━━━ THE DATA

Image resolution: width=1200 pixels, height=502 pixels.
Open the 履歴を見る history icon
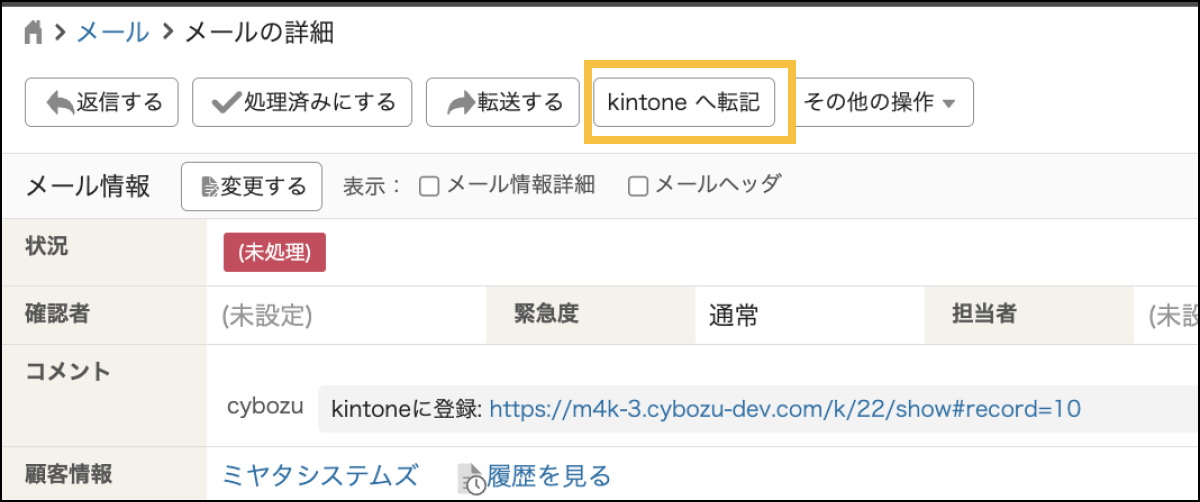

━━━━━━
━━━ THE DATA

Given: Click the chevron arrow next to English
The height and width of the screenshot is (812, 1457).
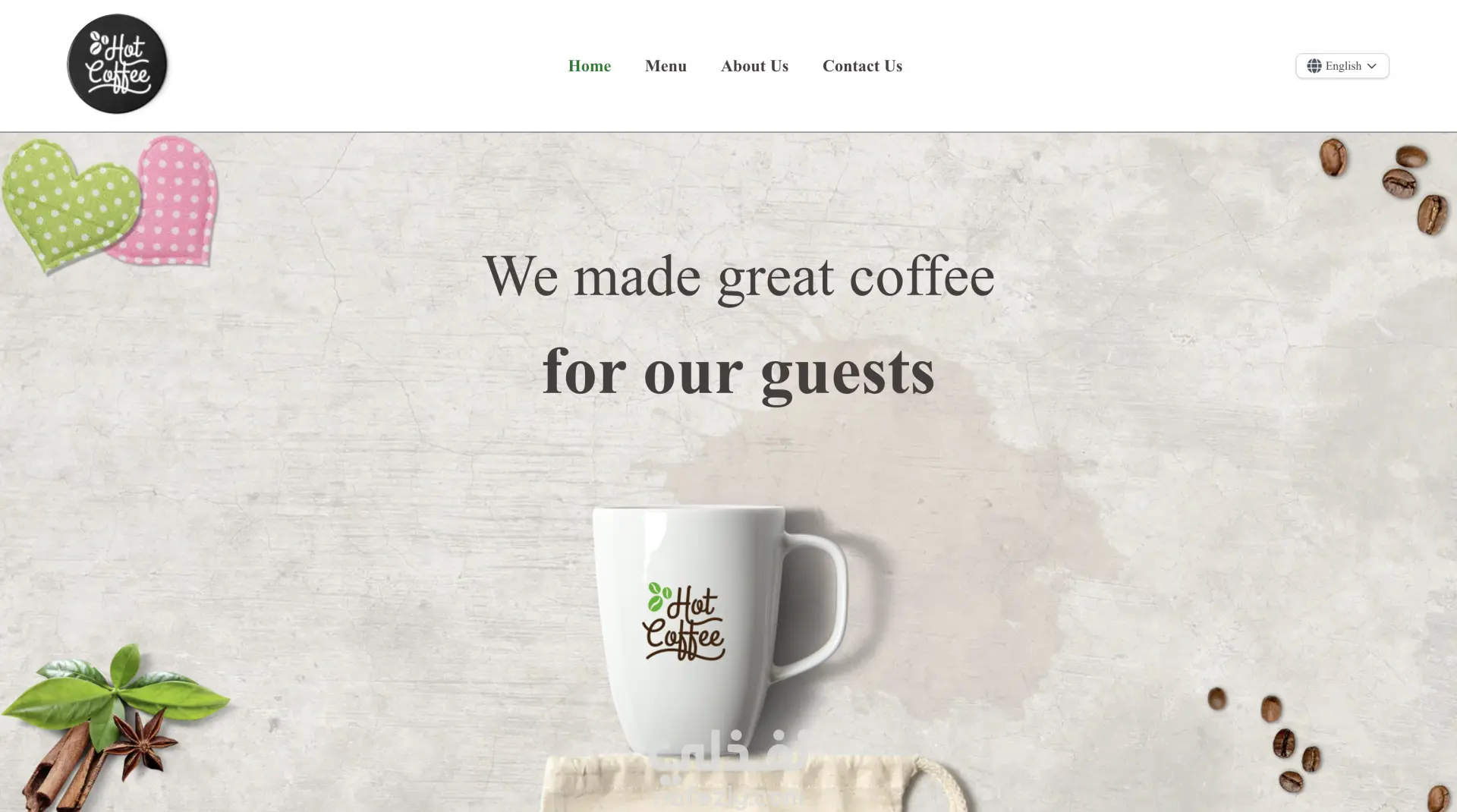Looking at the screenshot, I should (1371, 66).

━━━━━━

EXERCISE DESCRIPTION: Look above for the line with "Image resolution: width=1200" and the line with "Open the 履歴を見る history icon", and reproduce exactly those two lines plus every line between, nothing more.

TASK SOLUTION:
Image resolution: width=1200 pixels, height=502 pixels.
Open the 履歴を見る history icon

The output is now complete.